Exercise details
Leave out all pictures while repeating the records exactly and completely.

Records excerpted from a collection

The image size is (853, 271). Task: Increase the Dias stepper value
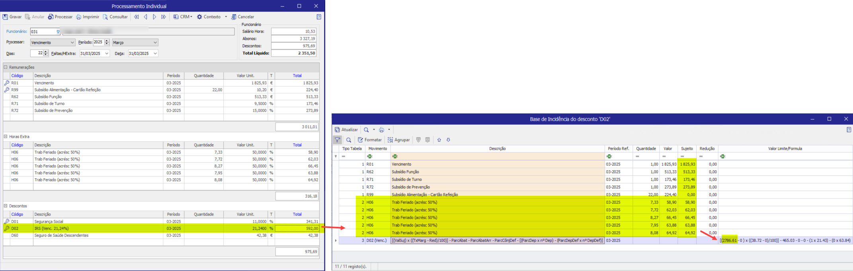tap(46, 52)
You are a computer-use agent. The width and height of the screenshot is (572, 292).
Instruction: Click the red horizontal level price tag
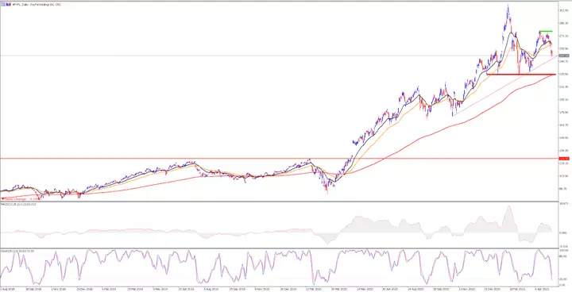tap(564, 159)
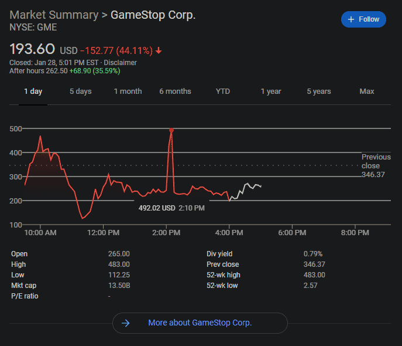Click the plus icon on Follow button

[351, 19]
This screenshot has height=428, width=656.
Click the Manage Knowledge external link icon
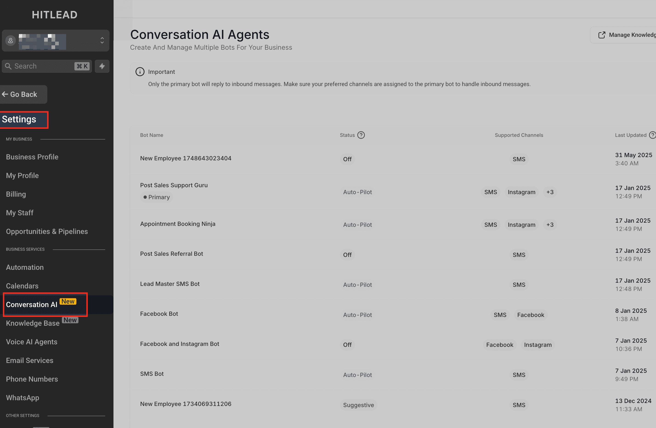[602, 35]
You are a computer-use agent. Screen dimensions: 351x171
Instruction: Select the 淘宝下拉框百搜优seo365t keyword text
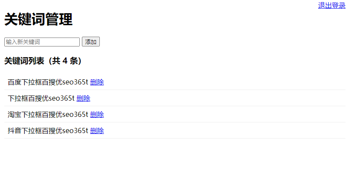[x=48, y=114]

Task result
The image size is (853, 271). Task: Increase the Dias stepper value
tap(46, 52)
You are a computer-use agent. The width and height of the screenshot is (572, 292).
Instruction: Click the red horizontal level price tag
tap(564, 159)
Click the plus icon on Follow button

[351, 19]
This screenshot has height=428, width=656.
Click the Manage Knowledge external link icon
[602, 35]
You are a computer-use agent. Screen dimensions: 351x171
Instruction: Select the 淘宝下拉框百搜优seo365t keyword text
[x=48, y=114]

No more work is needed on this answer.